Wherever the word "Counselling" appears in the entries, copy the whole line.

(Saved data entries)
##########

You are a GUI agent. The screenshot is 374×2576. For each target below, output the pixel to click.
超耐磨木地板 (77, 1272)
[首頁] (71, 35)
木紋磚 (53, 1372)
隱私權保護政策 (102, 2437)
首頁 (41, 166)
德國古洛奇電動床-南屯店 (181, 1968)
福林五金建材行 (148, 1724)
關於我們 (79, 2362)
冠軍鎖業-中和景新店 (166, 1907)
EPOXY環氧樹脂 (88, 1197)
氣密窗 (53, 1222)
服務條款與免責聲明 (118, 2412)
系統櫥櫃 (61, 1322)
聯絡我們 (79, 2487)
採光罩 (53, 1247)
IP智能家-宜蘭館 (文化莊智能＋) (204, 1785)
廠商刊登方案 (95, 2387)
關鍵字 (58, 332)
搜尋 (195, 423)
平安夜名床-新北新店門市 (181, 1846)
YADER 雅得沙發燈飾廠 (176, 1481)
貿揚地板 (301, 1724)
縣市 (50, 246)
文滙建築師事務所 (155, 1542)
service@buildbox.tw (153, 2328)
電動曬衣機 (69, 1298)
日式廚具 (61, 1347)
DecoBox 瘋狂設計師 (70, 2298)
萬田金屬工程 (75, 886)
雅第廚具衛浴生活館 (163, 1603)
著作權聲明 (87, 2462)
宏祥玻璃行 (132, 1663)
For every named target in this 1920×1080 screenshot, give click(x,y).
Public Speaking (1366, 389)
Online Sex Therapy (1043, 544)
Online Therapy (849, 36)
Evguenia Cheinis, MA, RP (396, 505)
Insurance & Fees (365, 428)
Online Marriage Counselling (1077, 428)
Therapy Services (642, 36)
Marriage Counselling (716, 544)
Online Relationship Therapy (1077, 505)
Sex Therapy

##########

• _RESULT FOR THIS TASK_:
Online Marriage Counselling (1077, 428)
Marriage Counselling (716, 544)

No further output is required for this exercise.